Work request.
Pick up the pollo asado burrito bowl recipe where it stops and continue it.

These delicious and nutritious burrito bowls are always a hit! Everything we serve at CSG is made according to the varying dietary restrictions and preferences of our campers and veterans. In honor of What Different Can Do, we’re highlighting a recipe that is especially good for kids on the spectrum because it’s allergen free and nutrient dense, loaded with protein, fiber, and good fats! Check out the recipe below or download it here.
POLLO ASADO BURRITO BOWLS
w/ Quinoa, Black Beans & Dairy-Free Cilantro Lime Ranch
Ingredients
For the Pollo Asado
- 3 # chicken thighs, boneless skinless
- ½ C orange juice (freshly squeezed)
- ¼ C lime juice (freshly squeezed)

Exercise data.
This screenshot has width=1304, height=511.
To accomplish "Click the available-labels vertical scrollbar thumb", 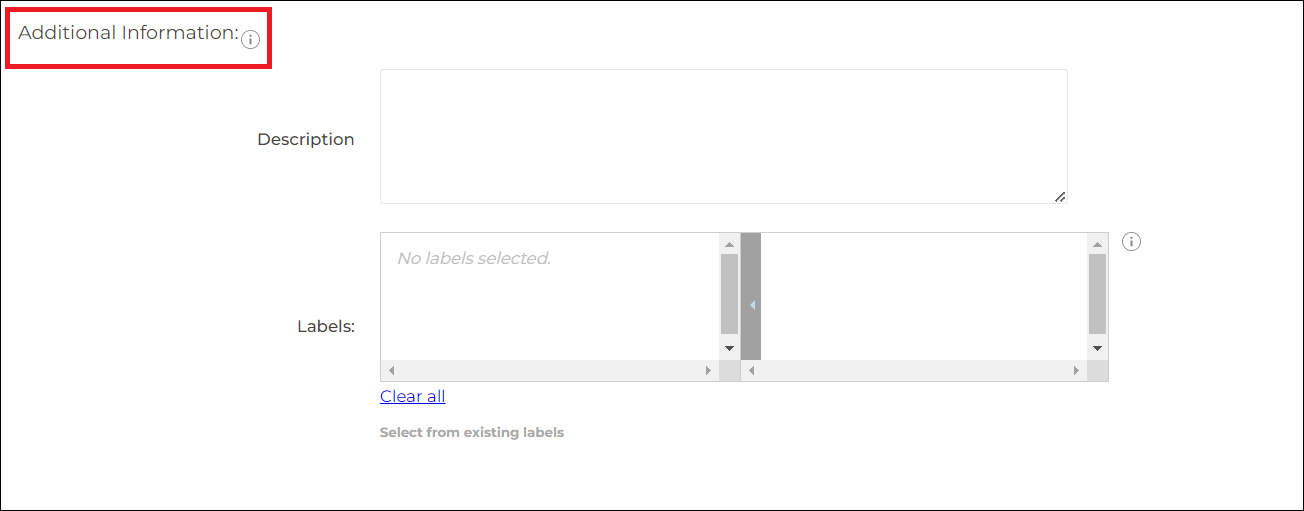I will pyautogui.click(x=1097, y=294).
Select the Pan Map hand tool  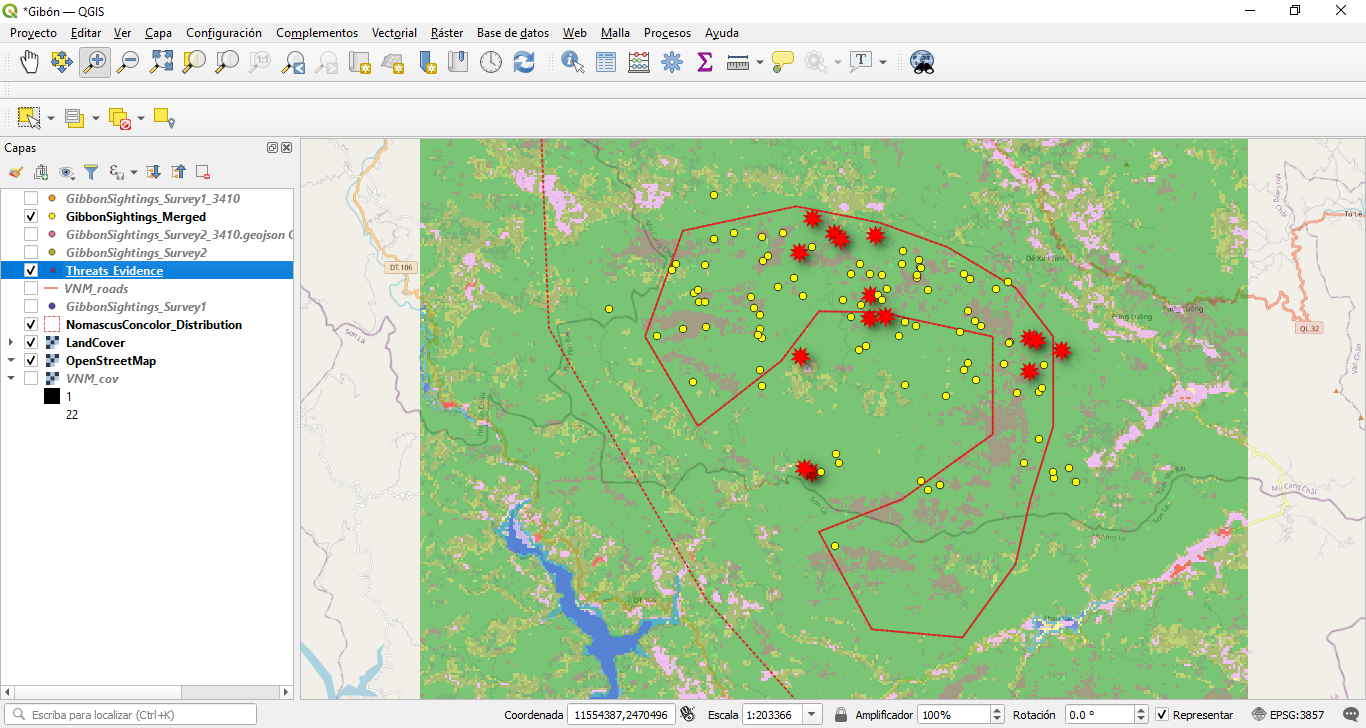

Written answer.
- ¼ C olive or avocado oil
- 2 TS salt
- 3 cloves garlic
- 2 TS onion powder
- 2 TS Mexican oregano
- 1 TS ground cumin
- 1 TS black pepper
- 2 TB chili powder
For the Burrito Bowl
- 10 C quinoa, cooked
- 3 C black beans, cooked
- 3 stalks corn, corn removed from cobb
- 4 Roma tomatoes, seeded & diced
- 4 avocados, diced
- 1 red onion, small diced
- 1 lime, juiced
- cilantro, rough chopped for garnish
For the Ranch
- 2 C Veganaise or dairy-free yogurt
- 1½ C cilantro, loosely packed
- 1 jalapeño, seeds removed (optional)
- 2 limes, zested & juiced
- 1 TS garlic powder
- 1 TS onion powder
- 1 TS salt
- 1 TS pepper
- 1 TS dried dill
- ½ C dairy free milk or water (unsweetened,
non-flavored milk is best)
Instructions
- Combine all pollo asada ingredients with the chicken and marinate for at least 4 hours, or overnight.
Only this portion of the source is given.